The Town now takes the position in its latest Memorandum of Law that March 15, 2006 (the date of the Public Hearing Notice) and April 26, 2007 (the date upon which the Court of Appeals denied permission for leave to appeal) mark the earliest and latest possible dates for the beginning and end of the acquisition process and, further, that to permit plaintiffs to obtain attorney fees in the collection process goes beyond the acquisition procedure and amounts to awarding “fees on fees.” It is the Town's argument that since there were no proceedings pending under EDPL article 2 after April 26, 2007, a strict reading of EDPL 702(B) (i.e., permitting fees and expenses “because of the acquisition procedure”) requires this Court to rule that costs associated with plaintiffs' efforts to collect the fees and expenses incurred in the initial proceeding or, as here, in a separate plenary action, are not recoverable.
The Court's review of the viability of this “fees on fees” argument reveals conflicting decisions on each side of the equation and, thus, a more detailed review of how similar statutory phraseologies have fared is necessary.
In Podhorecki v. Lauer's Furniture Stores (201 A.D.2d 947  ), the Appellate Division, Fourth Department allowed an attorney fee recovery upon the application of General Business Law § 396-u (7) which provides for the recovery of “reasonable attorney fees to a prevailing plaintiff consumer.” The Fourth Department specifically allowed fees for services performed on the fee application itself. Some years later in Hayes v. Ontario Plastics (6 AD3d 1122  ) (hereinafter Hayes ), the issue reappeared in a contractual provision providing for reasonable attorneys fees upon collection under a promissory note. In that case, the Fourth Department remitted the matter for consideration of attorneys fees “incurred in connection with the original application for attorneys' fees and in connection with [the] appeal” (id. at 1123).
In Baker v. Health Mgt. Sys. (98 N.Y.2d 80  ) (hereinafter Baker ), the Court of Appeals considered the “fees on fees” issue in the context of a provision in Business Corporation Law § 723(a) which mandates the indemnification of an officer or director who successfully defends an action brought against him because of his corporate position, “[i]ncluding attorneys fees actually and necessarily incurred as a result of such action or proceeding” (Business Corporation Law § 722[a] ). Business Corporation Law § 724(a) then provides that a court shall award indemnification “to the extent authorized” by Business Corporation Law §§ 722 and 723(a). EDPL article 2 has no such language of limitation.

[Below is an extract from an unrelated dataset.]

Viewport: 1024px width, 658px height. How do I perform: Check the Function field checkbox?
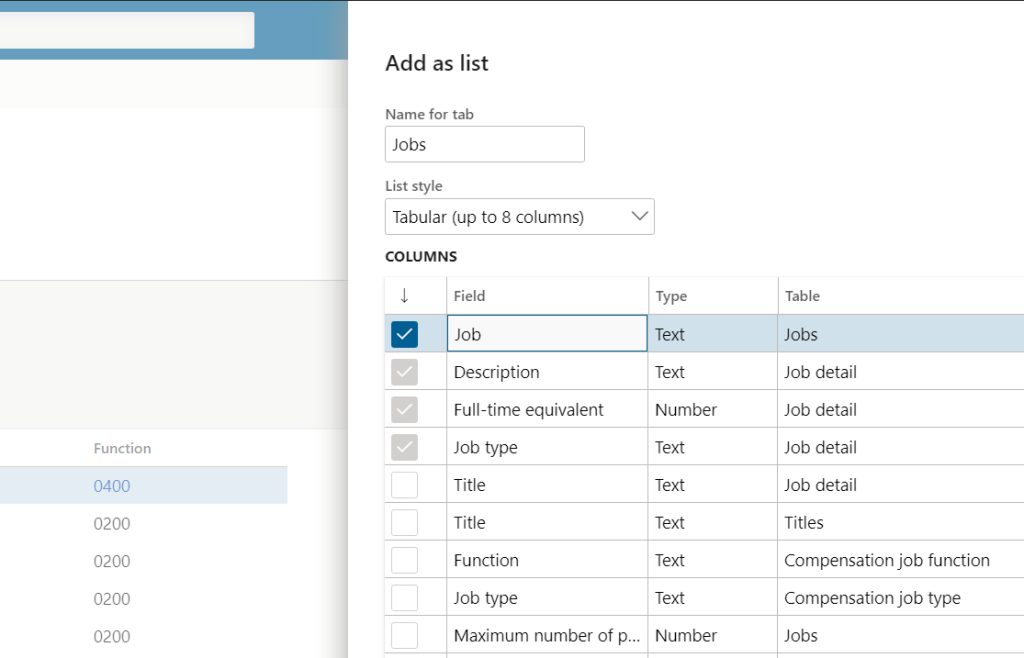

The posture of the Baker case is similar to the instant situation as the defendant in Baker also refused to acknowledge its statutory obligation to reimburse the plaintiff for his fees upon successful conclusion of the associated litigation. Significantly, in Baker the Court of Appeals did not allow defendant to recover those attorneys fees incurred in successfully establishing his right to such fees, nor those fees incurred in justifying the amount of such fees. The statutory provision under consideration in Baker, although similar, is not the same as EDPL 702(B), which allows the recovery of “actual and necessary costs, disbursements and expenses, including reasonable attorneys ․ fees ․ actually incurred by [a] condemnee because of the acquisition procedure.” The differences between “incurred as a result of” (Business Corporation Law § 722[a] ) and “actually incurred ․ because of” (EDPL 702[B] ) would be razor thin were it not also for the limiting phraseology “to the extent authorized” of Business Corporation Law § 724(a).
Also noted is Posner v. S. Paul Posner 1976 Irrevocable Family Trust (12 AD3d 177  ) (hereinafter Posner ), wherein it was held that Baker did not create a per se rule against “fees on fees” in attorney fee award cases. There, the Appellate Division, First Department held that Debtor and Creditor Law § 276-a, which provides for the award of “reasonable attorneys fees” upon certain findings, permitted some “fees on fees” award reasoning that Baker dealt with a statute narrower than Debtor and Creditor Law § 276-a.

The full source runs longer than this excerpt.